Mr. Singh dalam pengantar pertunjukannya mengatakan bahwa kesempatan ini dapat dimanfaatkan untuk menguatkan hubungan kultur melalui pertukaran apresiasi seni budaya antara Indonesia dan India.

“Indonesia dan India bisa berbagi kekayaan seni budaya masing-masing negara sebagaimana spirit Konferensi Asia Afrika yang dirintis oleh Mr. Jawaharlal Nehru,” kata Mr. Singh di Gedung Merdeka, Bandung, Kamis (24/4) malam.

Closing Ceremony Asia Africa Art & Culture Festival pada Kamis (24/4) malam itu ditutup dengan pertunjukan kolaboratif yang dipentaskan oleh seniman Jawa Barat bersama mahasiswa dan mahasiswi yang mewakili bangsa-bangsa anggota Asia Afrika.

Meski perhelatan seni budaya se-Asia Afrika itu berjalan lancar. Namun panitia penyelanggara yang berasal dari SKPD (Satuan Kerja Pemerintah Daerah) Jawa Barat dan Departemen Luar Negeri RI, menyesalkan persiapan event yang tidak terkoordinasi dengan baik jauh-jauh hari.

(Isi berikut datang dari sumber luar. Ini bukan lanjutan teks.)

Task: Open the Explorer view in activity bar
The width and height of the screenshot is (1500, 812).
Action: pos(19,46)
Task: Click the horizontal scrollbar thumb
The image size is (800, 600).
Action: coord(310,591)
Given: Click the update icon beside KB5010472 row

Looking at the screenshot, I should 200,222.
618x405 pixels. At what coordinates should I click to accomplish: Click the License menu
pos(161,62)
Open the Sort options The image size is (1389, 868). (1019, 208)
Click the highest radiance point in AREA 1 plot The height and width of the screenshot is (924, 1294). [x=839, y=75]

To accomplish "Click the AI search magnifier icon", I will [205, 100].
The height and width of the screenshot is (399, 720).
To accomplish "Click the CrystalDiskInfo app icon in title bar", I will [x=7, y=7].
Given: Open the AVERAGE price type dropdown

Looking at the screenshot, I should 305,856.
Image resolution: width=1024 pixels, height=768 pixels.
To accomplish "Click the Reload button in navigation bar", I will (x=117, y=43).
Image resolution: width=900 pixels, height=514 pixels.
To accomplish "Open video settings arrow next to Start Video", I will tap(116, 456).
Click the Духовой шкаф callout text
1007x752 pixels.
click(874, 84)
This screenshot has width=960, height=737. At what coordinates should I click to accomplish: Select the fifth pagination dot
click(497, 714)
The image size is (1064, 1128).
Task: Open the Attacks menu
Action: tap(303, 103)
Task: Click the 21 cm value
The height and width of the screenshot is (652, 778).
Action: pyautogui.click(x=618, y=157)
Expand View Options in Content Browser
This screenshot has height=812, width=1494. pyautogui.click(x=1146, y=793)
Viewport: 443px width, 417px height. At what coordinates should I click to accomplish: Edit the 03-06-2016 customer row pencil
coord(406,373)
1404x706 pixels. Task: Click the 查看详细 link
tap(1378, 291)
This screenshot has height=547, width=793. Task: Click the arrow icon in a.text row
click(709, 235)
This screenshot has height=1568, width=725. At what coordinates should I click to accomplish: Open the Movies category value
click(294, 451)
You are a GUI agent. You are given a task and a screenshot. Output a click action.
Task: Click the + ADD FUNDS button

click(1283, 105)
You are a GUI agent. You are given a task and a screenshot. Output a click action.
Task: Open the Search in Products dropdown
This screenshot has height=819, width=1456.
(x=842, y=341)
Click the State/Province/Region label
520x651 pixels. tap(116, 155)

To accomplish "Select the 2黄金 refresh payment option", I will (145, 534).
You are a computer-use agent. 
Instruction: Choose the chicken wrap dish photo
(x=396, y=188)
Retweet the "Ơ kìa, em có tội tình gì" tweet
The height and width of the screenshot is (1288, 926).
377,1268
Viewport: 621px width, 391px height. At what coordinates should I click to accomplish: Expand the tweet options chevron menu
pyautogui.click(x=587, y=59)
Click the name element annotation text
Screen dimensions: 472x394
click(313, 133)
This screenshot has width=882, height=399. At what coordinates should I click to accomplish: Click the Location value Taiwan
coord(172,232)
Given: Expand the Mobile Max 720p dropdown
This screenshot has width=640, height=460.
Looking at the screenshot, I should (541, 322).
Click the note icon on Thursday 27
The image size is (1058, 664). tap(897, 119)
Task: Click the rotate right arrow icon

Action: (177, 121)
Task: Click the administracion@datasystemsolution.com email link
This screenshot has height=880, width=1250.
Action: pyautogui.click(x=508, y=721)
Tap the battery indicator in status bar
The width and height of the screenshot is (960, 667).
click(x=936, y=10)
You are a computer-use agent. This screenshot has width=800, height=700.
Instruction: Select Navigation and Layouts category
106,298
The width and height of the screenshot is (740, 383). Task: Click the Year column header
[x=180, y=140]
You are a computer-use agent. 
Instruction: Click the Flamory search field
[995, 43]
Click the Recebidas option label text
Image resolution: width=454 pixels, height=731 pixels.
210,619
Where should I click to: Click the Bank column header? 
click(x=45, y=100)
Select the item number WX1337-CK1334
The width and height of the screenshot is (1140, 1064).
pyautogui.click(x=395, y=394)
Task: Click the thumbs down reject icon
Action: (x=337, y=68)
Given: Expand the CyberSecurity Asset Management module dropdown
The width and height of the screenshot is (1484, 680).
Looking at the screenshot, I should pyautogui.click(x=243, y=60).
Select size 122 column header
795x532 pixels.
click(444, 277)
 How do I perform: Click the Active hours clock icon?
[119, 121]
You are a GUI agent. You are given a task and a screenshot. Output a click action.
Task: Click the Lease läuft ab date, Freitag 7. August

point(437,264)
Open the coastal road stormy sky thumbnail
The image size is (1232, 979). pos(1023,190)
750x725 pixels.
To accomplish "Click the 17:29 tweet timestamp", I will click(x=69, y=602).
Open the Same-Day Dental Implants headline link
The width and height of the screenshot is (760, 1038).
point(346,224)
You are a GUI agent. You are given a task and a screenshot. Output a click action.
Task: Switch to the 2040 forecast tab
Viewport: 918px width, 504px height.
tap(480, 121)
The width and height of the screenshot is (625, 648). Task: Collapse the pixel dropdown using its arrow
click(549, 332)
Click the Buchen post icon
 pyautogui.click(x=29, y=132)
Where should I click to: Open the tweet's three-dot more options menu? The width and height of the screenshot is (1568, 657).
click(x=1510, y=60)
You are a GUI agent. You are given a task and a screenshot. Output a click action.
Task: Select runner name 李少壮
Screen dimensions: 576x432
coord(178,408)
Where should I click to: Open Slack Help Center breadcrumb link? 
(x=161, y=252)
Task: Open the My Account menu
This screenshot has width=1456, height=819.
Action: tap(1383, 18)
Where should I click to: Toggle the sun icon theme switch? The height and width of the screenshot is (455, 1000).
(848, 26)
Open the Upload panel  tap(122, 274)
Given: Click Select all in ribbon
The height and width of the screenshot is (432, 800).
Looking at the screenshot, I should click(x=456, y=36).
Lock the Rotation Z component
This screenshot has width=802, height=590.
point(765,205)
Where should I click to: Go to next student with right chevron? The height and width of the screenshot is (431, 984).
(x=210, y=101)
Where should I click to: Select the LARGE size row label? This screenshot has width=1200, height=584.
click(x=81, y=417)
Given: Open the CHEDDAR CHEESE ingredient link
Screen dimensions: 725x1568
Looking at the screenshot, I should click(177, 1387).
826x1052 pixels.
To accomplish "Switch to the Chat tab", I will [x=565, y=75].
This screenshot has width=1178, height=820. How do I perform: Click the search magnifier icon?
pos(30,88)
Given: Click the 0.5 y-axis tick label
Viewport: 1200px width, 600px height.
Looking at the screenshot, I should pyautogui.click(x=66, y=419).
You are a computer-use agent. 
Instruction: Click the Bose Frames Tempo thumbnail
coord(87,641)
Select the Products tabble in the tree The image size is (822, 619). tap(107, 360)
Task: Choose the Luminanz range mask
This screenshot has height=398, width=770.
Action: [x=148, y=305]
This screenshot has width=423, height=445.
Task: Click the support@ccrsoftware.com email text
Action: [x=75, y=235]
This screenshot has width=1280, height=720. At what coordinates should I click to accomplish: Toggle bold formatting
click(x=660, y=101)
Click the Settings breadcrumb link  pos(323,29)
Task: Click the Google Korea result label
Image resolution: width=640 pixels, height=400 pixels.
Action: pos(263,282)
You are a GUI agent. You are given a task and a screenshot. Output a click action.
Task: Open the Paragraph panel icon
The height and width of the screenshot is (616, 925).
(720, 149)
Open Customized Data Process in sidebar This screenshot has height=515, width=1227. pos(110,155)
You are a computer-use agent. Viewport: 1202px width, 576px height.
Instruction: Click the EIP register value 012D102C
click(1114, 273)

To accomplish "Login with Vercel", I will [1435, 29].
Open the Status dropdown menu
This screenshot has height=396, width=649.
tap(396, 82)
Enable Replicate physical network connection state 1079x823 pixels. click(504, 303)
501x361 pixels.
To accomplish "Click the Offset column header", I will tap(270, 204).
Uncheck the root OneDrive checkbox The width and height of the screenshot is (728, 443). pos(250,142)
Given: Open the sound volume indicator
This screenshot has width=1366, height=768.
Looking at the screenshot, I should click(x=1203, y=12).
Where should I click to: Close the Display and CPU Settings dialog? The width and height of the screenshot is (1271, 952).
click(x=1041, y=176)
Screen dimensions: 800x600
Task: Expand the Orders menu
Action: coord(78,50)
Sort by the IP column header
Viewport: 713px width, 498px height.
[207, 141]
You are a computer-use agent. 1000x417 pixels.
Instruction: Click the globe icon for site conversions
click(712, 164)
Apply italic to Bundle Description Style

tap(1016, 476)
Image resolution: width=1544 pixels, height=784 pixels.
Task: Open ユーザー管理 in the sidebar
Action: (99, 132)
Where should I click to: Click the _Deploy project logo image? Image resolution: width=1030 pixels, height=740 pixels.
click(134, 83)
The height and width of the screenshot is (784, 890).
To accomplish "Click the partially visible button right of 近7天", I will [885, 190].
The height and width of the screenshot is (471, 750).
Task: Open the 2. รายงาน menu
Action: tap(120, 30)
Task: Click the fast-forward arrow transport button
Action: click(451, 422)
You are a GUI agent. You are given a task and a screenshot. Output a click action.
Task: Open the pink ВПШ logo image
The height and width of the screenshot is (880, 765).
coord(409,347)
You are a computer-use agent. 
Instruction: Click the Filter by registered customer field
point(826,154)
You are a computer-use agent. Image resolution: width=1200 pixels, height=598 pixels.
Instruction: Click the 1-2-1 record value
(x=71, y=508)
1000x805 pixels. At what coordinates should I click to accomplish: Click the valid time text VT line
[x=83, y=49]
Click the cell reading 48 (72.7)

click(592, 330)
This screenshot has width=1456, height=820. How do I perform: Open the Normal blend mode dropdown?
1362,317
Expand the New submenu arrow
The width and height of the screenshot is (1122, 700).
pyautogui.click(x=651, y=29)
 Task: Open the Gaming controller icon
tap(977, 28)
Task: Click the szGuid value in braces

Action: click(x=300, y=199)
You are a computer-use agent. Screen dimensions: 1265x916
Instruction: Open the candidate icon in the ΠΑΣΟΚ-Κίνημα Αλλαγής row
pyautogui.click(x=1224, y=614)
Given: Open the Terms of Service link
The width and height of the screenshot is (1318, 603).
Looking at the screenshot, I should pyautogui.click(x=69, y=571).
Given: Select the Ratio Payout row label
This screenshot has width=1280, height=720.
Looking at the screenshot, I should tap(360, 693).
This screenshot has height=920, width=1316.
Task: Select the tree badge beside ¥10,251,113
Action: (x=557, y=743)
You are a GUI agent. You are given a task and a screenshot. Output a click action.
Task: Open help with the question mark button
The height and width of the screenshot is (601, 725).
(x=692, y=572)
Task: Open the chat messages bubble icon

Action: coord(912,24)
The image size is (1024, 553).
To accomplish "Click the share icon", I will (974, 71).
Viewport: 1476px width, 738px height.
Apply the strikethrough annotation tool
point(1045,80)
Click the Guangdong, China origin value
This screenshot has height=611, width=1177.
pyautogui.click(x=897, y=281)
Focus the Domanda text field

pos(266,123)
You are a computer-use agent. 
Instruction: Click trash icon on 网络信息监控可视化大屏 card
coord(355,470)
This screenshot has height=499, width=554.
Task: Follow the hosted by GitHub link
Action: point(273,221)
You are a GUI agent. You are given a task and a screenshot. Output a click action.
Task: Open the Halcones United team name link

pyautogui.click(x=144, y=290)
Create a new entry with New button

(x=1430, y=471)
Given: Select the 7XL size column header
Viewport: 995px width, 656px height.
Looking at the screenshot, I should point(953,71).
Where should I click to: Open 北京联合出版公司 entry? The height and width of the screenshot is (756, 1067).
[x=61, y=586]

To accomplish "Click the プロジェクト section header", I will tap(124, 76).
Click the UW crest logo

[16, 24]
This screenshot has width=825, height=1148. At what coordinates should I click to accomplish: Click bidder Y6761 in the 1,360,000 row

“Event ini memang kurang dipersiapkan dengan matang. Saya saja terlibat pada dekat waktu pelaksanaan. Kepastian anggaran kegiatan ini juga menjadi salah satu faktor kesuksesan. Tapi hal ini wajar karena baru kali ini peringatan KAA dilaksanakan dengan format seperti ini,” jelas Boy Worang, salah satu panitia Asia Africa Art & Culture Festival 2008, di Gedung Merdeka, Bandung, Kamis (24/4) malam kepada awak KOKTAIL Bandung.

Banyak hal yang semestinya tidak terjadi dalam perhelatan besar itu mengganjal kesuksesan perhelatan tersebut. Hingga terkesan bahwa perhelatan besar sekelas Asia Afrika tidak jauh berbeda dengan pesta perayaan Kemerdekaan Republik Indonesia di lingkungan Rukun Warga atau Kecamatan di Jawa Barat.

Buku acara Asia Africa Art & Culture Festival yang lengkap dan komprehensif pun tidak ada. Keterangan lengkap mengenai seni budaya yang ditampilkan mewakili bangsa-bangsa yang terlibat dalam perhelatan nyaris tidak tersedia, sehingga wartawan yang meliput harus mondar-mandir meminta keterangan penampil dari peserta festival karena keterangan itu memang tidak disiapkan sebelumnya.

Perhelatan Asia Africa Art & Culture Festival yang dinilai bertaraf internasional, meski pada nyatanya penggarapannya masih lokal itu, menghabiskan anggaran APBD Jawa Barat sebesar 1,1 miliar rupiah. Sebuah pesta budaya yang cukup besar menghabiskan anggaran Pemda provinsi Jabar di akhir masa kekuasaan Danny Setiawan dan Nu’man Abdul Hakim.
Akan tetapi hingga bulan Mei 2008 Disbudpar Prov Jabar belum membayarkan hutang dana kepada panitia kegiatan tersebut di atas karena mereka menolak potongan pajak 15% di luar perjanjian awal kesepakatan pelaksanaan kegiatan tersebut. (Argus Firmansah/KOKTAIL/Bandung).